Everything from the line containing "You are a GUI" through the final line below must be output exactly, both ends included, with nothing else and no pictures.

━━━━━━━━━━

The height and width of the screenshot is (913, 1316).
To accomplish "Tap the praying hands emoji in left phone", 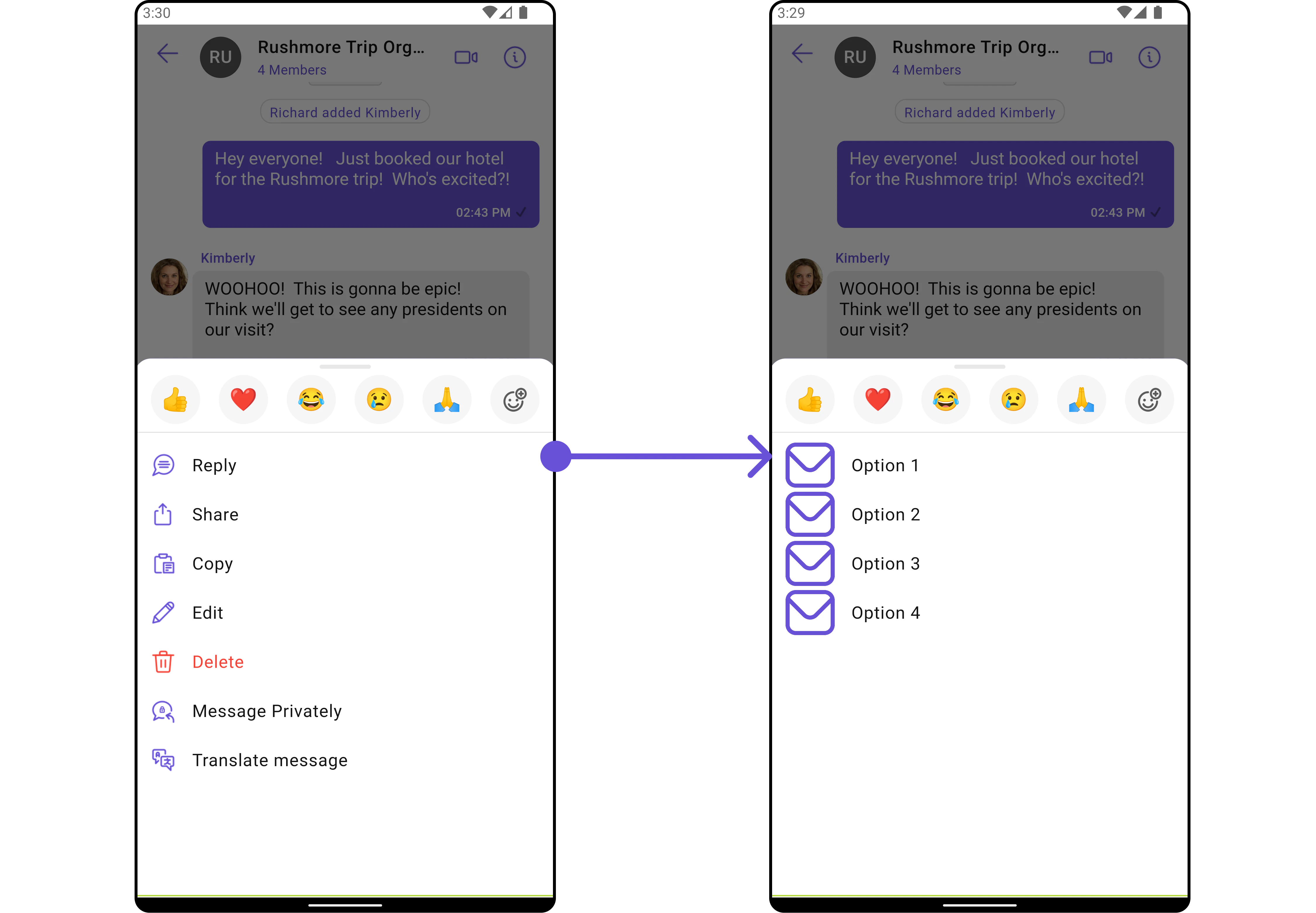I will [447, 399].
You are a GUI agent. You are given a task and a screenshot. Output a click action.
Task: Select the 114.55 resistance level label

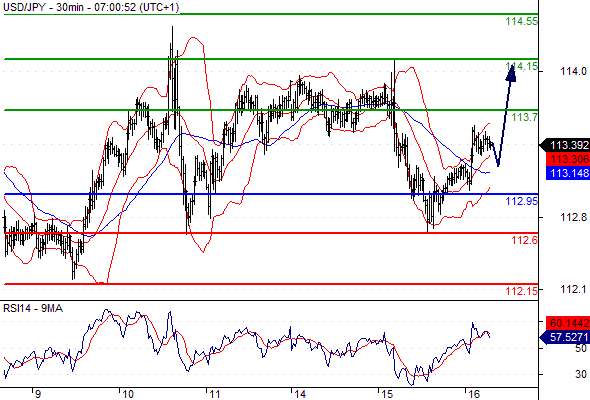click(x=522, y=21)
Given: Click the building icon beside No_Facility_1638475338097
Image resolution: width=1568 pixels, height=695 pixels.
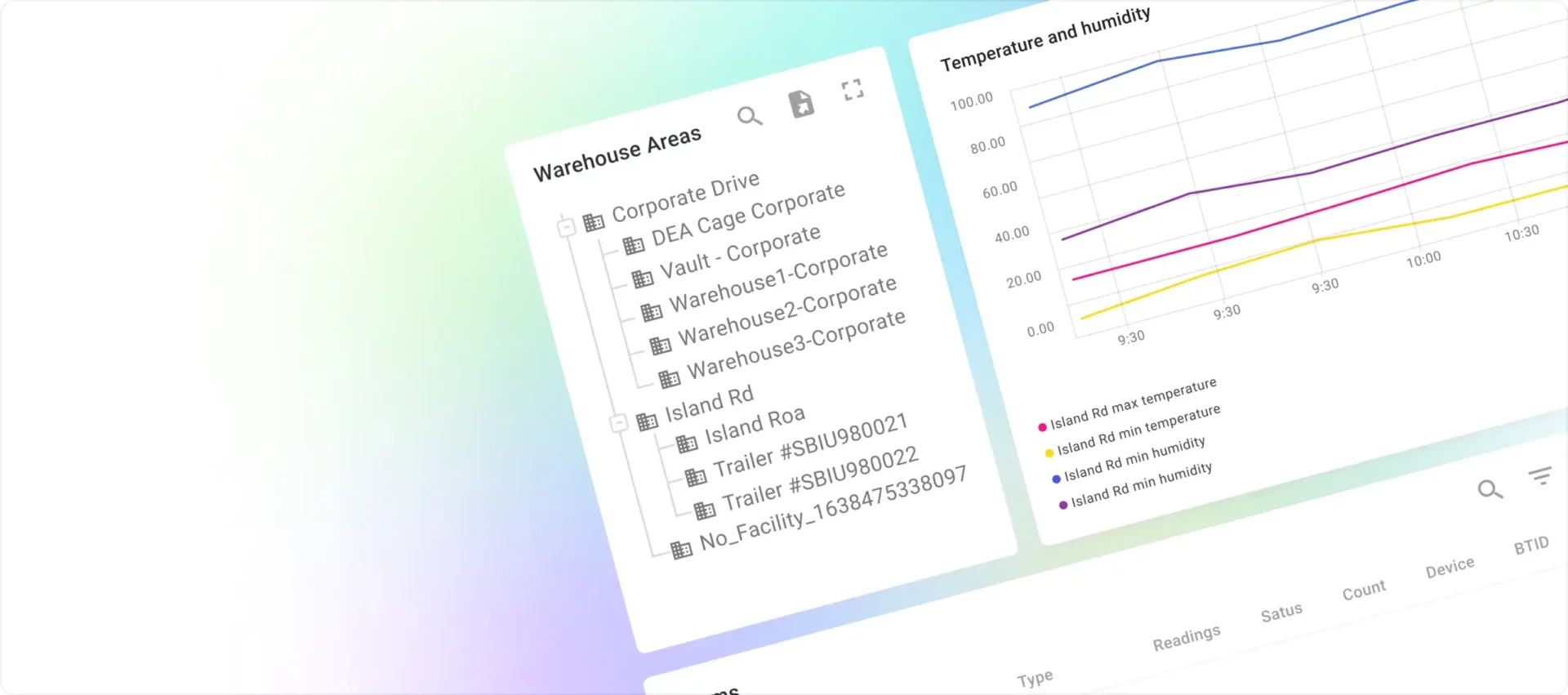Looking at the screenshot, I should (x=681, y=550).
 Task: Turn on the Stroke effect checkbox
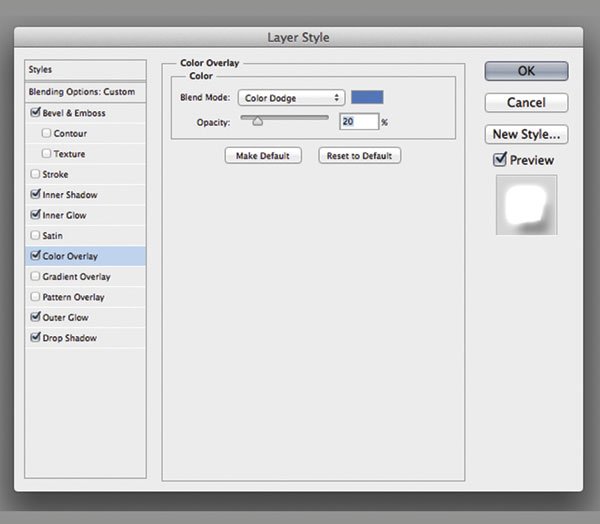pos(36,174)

━━━━━━━━━━

* _Solution to the exercise_:
You are a GUI agent. You are given a task and a screenshot. Output a click action.
Task: Select the 114.55 resistance level label

click(x=522, y=21)
Given: Click the building icon beside No_Facility_1638475338097
Image resolution: width=1568 pixels, height=695 pixels.
Looking at the screenshot, I should (x=681, y=550).
 Task: Turn on the Stroke effect checkbox
pos(36,174)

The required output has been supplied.